AJAC  Vol.6 No.4 , March 2015
Analysis of ATR-FTIR Absorption-Reflection Data from 13 Polymeric Fabric Materials Using Chemometrics
ABSTRACT
We used both correlation and covariance-principal component analysis (PCA) to classify the same absorption-reflectance data collected from 13 different polymeric fabric materials that was obtained using Attenuated Total Reflectance-Fourier Transform Infrared spectroscopy (ATR-FTIR). The application of the two techniques, though similar, yielded results that represent different chemical properties of the polymeric substances. On one hand, correlation-PCA enabled the classification of the fabric materials according to the organic functional groups of their repeating monomer units. On the other hand, covariance-PCA was used to classify the fabric materials primarily according to their origins; natural (animal or plant) or synthetic. Hence besides major chemical functional groups of the repeat units, it appears covariance-PCA is also sensitive to other characteristic chemical (inorganic and/or organic) or biochemical material inclusions that are found in different samples.
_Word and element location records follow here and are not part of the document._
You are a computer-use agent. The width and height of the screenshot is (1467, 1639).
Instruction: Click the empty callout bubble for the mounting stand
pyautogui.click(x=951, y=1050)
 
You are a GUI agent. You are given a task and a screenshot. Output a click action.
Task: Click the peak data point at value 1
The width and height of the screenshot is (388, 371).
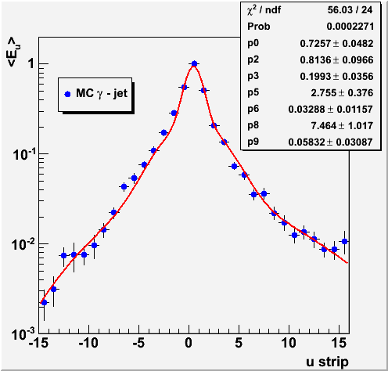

We therefore recommend the application of both covariance-PCA and correlation-PCA on datasets, whenever applicable, to enable a broader classification of spectroscopic information through data mining and exploration.

Cite this paper
Pumure, I. , Ford, S. , Shannon, J. , Kohen, C. , Mulcahy, A. , Frank, K. , Sisco, S. and Chaukura, N. (2015) Analysis of ATR-FTIR Absorption-Reflection Data from 13 Polymeric Fabric Materials Using Chemometrics. American Journal of Analytical Chemistry, 6, 305-312. doi: 10.4236/ajac.2015.64029.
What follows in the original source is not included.